3x-ui3x-ui

Multi-node & Managed Hosts

Manage multiple 3x-ui panels from one master, with API-token or mTLS trust, heartbeats, and per-inbound host overrides for subscriptions.

3x-ui can manage multiple servers from a single master panel, and override how each inbound is advertised in subscriptions with managed hosts.

Nodes

A node is another 3x-ui panel that your master panel manages over the node's API. The master polls each node and shows its status, versions, CPU/memory, uptime, and traffic in one place.

Add a node

Provide the node's connection details:

FieldNotes
NameUnique label (e.g. de-fra-1).
Schemehttps (default) or http.
Address / PortThe node panel's host and port.
Base pathThe node's web base path.
API tokenA Bearer token created on the node (not needed in mTLS mode).
TLS verifyverify (default), skip, pin (pin a cert SHA-256), or mtls.
Inbound syncall inbounds, or selected by tag.
Outbound tagOptionally reach the node through a named outbound (egress bridge).

The master verifies reachability when you add or test a node. It then sends a heartbeat every few seconds, updating the node's status (online / offline) and emitting node.up / node.down events (see the Telegram bot).

Nodes are identified by a stable per-panel GUID, so a node keeps its identity across restarts. A node can itself manage further nodes — the master surfaces those as read-only transitive sub-nodes (Node 1 → Node 2 → Node 3).

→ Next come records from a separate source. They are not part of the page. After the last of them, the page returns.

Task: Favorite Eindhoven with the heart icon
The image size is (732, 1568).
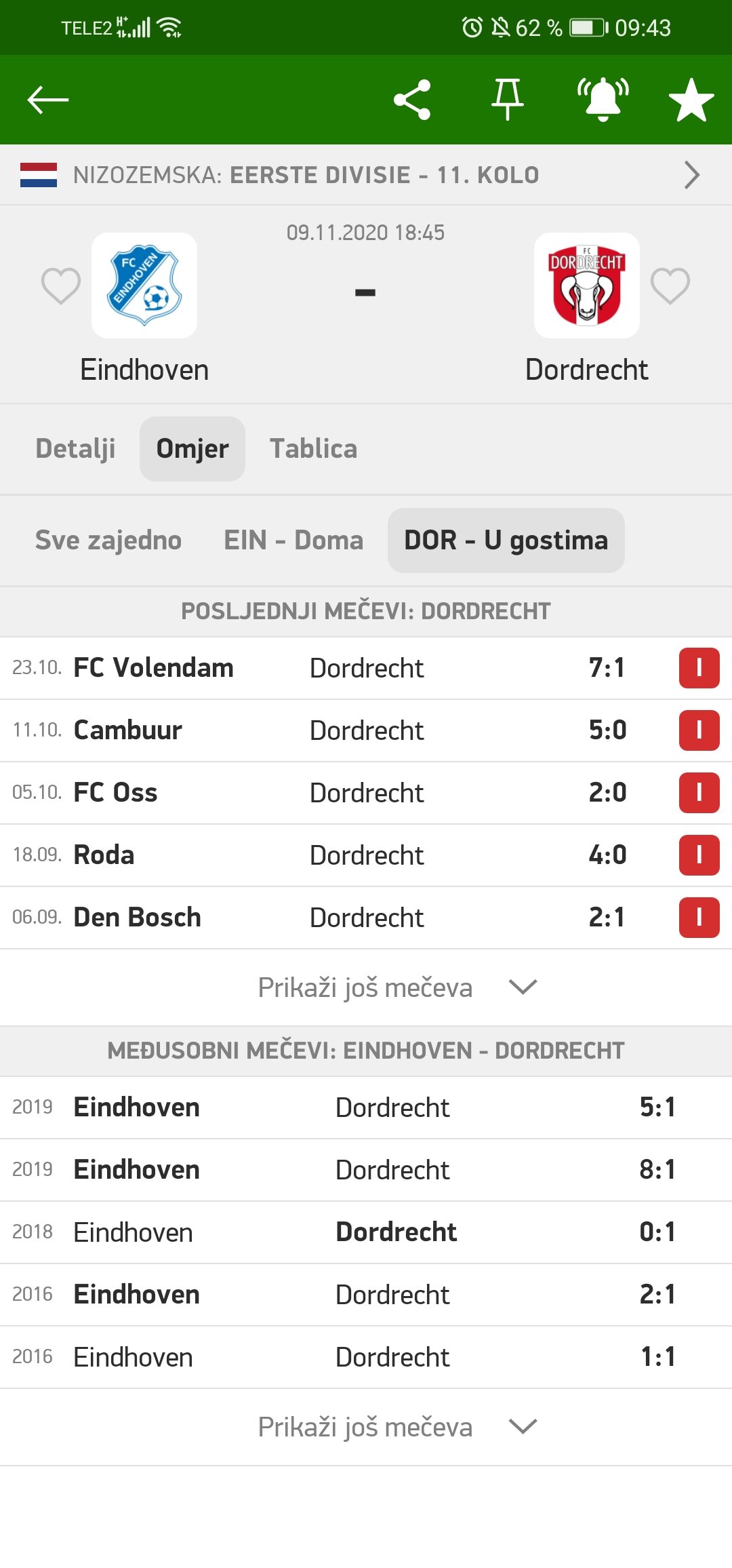Action: click(61, 286)
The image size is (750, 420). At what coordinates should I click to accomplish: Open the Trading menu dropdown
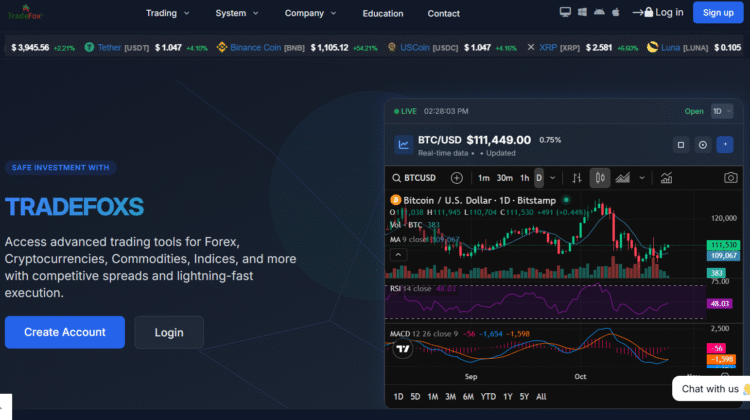coord(168,13)
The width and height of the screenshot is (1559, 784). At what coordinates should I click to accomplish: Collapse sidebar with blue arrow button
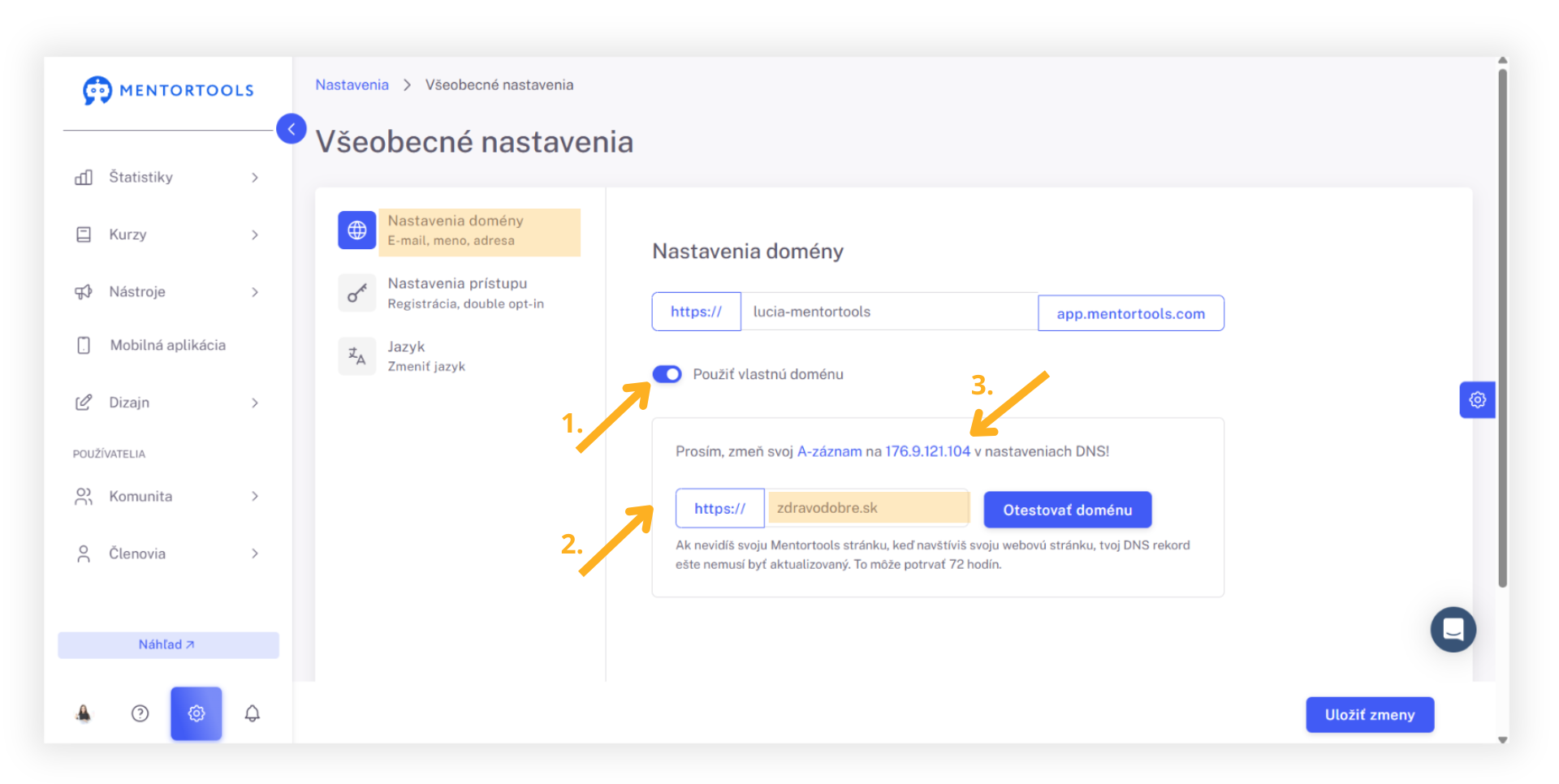coord(292,129)
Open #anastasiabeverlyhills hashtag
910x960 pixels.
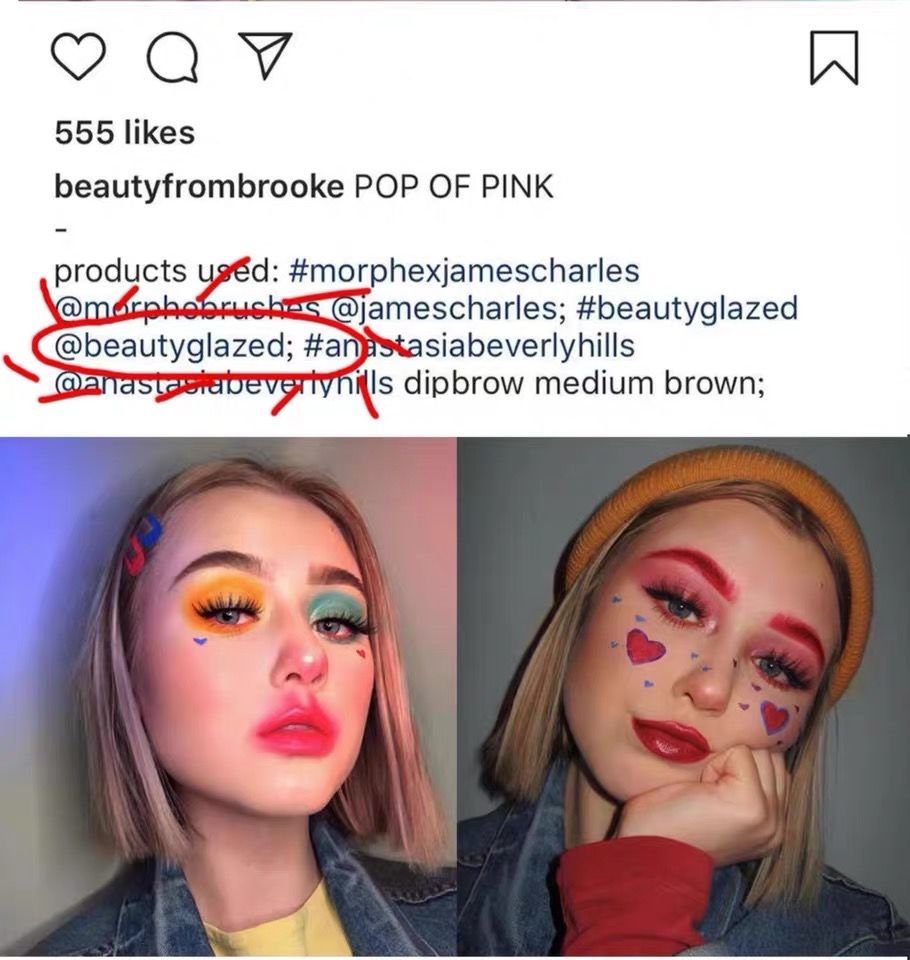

Mutual TLS (mTLS) between master and node

For the strongest trust, use tlsVerifyMode = mtls (requires https):

Get the master's CA

On the master, fetch its node-auth CA certificate (the CA private key never leaves the panel).

Trust it on the node

Paste that CA into the node's "trusted CA" setting. It takes effect on the node's next restart.

Switch the node to mTLS

Set the node's TLS verify mode to mtls. The master now presents a client certificate instead of an API token.

Managed hosts

A managed host is an override endpoint attached to an inbound. At subscription time, each enabled host renders an additional share link / proxy with its own address, port, TLS, SNI, host header, path, and more — superseding the older "external proxy" list. Use them to:

  • front an inbound through a CDN (Cloudflare) with a different address/SNI,
  • advertise multiple domains or per-region endpoints for one inbound,
  • tweak ALPN, fingerprint, ECH, or mux per endpoint.

Each host has a remark (which supports the same template variables), an enable toggle, a sort order, and can be excluded from specific subscription formats or scoped to specific nodes.

Hosts whose address/port point at a CDN let you keep the real server address private while clients connect through the CDN edge.